Provided material:
↓↓↓

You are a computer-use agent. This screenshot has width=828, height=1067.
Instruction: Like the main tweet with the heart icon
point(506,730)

↑↑↑
↓↓↓

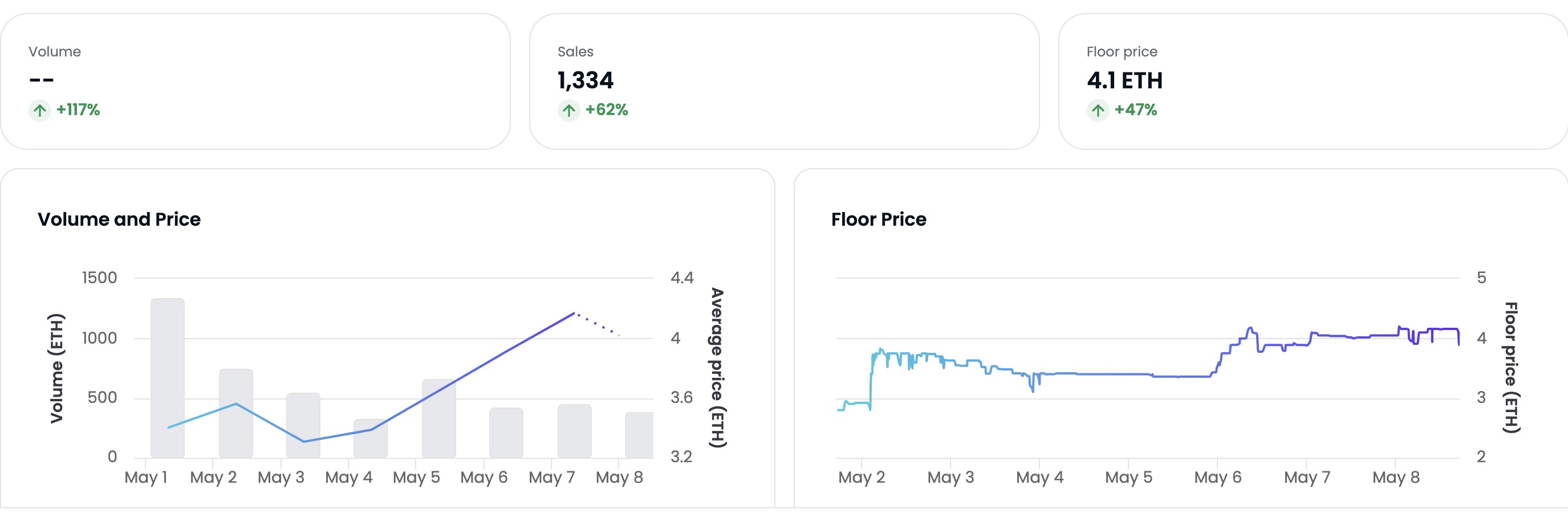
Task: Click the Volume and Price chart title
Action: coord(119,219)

↑↑↑
↓↓↓

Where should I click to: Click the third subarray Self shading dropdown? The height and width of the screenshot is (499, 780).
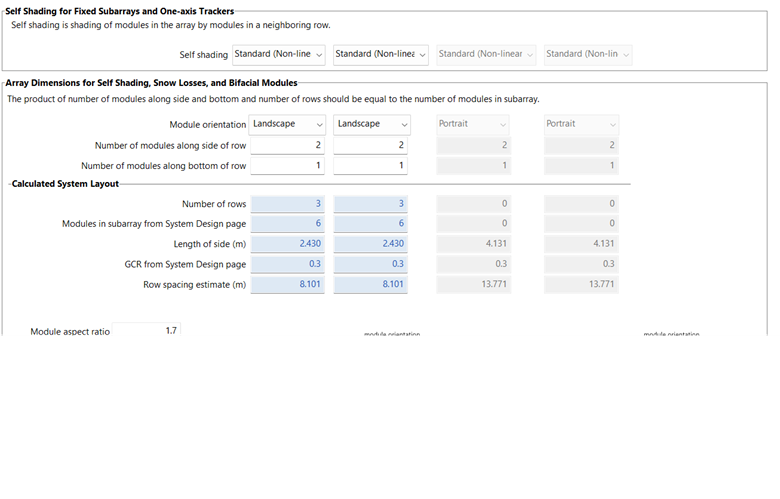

↑↑↑

About this task: Locate the word "screenshot" in the data above. Copy every line carrying it.

Answer for the task:
You are a computer-use agent. This screenshot has width=828, height=1067.
Where should I click to: Click the third subarray Self shading dropdown? The height and width of the screenshot is (499, 780).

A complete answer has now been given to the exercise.